(Records from a data source)
>>>

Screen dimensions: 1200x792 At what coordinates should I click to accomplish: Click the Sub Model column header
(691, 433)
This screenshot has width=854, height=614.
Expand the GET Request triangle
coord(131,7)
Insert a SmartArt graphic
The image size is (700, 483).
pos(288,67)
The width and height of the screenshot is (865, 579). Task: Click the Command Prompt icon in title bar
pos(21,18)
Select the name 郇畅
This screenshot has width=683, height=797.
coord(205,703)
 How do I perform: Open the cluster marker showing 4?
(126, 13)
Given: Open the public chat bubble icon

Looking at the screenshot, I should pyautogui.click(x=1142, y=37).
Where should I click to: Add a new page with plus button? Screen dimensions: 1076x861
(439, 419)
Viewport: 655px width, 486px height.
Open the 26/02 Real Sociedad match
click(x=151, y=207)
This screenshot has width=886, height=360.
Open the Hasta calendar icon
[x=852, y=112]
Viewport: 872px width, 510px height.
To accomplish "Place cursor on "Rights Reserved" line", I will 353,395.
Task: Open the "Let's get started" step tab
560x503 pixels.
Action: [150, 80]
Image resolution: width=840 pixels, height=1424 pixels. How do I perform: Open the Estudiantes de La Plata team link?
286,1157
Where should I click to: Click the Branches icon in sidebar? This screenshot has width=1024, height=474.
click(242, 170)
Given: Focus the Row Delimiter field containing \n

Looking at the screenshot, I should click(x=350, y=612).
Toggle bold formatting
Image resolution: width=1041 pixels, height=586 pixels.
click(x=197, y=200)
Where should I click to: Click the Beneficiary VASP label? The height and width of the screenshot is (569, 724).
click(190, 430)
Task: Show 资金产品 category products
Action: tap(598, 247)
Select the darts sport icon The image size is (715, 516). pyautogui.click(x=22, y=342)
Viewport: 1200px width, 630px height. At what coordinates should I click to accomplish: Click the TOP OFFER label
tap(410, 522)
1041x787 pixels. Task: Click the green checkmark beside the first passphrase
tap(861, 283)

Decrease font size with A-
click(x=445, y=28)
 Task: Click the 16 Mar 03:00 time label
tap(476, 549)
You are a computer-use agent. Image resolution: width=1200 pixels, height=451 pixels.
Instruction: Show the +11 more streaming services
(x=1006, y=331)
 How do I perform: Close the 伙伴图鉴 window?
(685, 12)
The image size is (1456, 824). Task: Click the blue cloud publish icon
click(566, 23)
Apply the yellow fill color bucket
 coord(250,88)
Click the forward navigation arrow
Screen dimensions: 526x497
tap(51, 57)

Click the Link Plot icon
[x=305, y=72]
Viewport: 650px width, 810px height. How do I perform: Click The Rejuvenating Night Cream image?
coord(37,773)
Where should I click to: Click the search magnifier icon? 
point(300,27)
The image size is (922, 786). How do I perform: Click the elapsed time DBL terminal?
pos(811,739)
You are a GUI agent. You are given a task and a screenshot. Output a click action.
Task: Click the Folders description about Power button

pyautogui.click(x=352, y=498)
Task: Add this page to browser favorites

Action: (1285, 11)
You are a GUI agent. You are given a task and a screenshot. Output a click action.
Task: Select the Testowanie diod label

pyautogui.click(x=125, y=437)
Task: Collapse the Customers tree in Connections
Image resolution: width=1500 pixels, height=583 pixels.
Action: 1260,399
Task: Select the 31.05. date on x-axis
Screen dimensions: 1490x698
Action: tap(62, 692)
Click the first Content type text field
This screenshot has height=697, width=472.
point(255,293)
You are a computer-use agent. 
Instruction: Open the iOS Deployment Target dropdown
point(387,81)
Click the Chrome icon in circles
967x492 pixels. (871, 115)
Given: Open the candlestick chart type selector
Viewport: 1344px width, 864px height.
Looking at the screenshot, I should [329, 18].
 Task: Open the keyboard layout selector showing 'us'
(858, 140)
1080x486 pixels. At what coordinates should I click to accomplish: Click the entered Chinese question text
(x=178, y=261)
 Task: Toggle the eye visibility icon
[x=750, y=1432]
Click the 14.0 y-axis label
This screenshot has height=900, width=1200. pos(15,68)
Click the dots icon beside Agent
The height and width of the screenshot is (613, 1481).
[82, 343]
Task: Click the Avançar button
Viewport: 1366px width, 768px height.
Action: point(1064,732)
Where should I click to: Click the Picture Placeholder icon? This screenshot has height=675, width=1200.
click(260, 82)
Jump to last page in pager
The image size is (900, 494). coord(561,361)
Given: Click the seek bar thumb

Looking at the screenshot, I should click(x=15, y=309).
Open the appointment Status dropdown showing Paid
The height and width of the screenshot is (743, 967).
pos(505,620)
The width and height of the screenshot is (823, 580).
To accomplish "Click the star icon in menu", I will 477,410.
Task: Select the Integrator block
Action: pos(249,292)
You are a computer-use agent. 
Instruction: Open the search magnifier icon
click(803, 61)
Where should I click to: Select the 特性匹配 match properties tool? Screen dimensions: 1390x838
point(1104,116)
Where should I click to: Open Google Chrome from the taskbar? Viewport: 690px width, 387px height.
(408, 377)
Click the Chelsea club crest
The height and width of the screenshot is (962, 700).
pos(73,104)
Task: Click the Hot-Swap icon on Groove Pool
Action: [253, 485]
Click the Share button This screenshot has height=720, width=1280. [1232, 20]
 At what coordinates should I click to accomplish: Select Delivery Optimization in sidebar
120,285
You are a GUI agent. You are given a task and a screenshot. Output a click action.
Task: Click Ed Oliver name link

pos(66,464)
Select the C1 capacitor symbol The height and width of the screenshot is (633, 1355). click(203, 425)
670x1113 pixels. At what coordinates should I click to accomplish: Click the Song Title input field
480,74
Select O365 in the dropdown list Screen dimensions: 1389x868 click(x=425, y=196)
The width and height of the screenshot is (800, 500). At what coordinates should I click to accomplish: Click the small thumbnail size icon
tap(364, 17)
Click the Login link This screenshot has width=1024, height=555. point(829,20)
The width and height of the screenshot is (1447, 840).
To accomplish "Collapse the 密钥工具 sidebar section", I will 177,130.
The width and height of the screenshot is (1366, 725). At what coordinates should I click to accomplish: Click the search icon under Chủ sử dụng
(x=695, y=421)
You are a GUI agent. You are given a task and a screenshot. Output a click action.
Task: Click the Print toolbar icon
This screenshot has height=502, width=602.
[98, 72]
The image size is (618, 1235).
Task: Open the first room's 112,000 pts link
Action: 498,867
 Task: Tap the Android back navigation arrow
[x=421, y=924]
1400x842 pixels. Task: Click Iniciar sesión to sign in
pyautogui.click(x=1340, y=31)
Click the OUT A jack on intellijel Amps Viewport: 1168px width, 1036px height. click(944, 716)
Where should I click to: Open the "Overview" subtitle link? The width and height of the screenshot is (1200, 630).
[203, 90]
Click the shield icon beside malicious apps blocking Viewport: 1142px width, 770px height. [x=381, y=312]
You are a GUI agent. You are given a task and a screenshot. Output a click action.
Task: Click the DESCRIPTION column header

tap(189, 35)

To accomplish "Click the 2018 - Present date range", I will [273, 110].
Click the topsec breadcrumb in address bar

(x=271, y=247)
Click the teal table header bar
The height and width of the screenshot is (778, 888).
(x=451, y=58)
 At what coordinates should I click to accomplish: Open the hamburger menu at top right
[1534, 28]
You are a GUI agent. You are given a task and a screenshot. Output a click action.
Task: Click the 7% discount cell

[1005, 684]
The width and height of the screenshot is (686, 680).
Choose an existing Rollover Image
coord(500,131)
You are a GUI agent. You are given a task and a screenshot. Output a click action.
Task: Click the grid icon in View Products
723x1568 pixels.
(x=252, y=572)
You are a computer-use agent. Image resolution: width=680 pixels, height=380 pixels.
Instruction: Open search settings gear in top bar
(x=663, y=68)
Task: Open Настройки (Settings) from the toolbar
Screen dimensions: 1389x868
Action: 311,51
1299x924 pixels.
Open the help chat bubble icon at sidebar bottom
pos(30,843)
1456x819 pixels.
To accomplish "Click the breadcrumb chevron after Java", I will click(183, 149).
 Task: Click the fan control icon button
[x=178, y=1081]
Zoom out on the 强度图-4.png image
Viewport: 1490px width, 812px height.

<<<

Note each line of the entries that has "toolbar" in it, and copy those lines.

▸ RESPONSE AREA
Task: Click the Print toolbar icon
Task: Open Настройки (Settings) from the toolbar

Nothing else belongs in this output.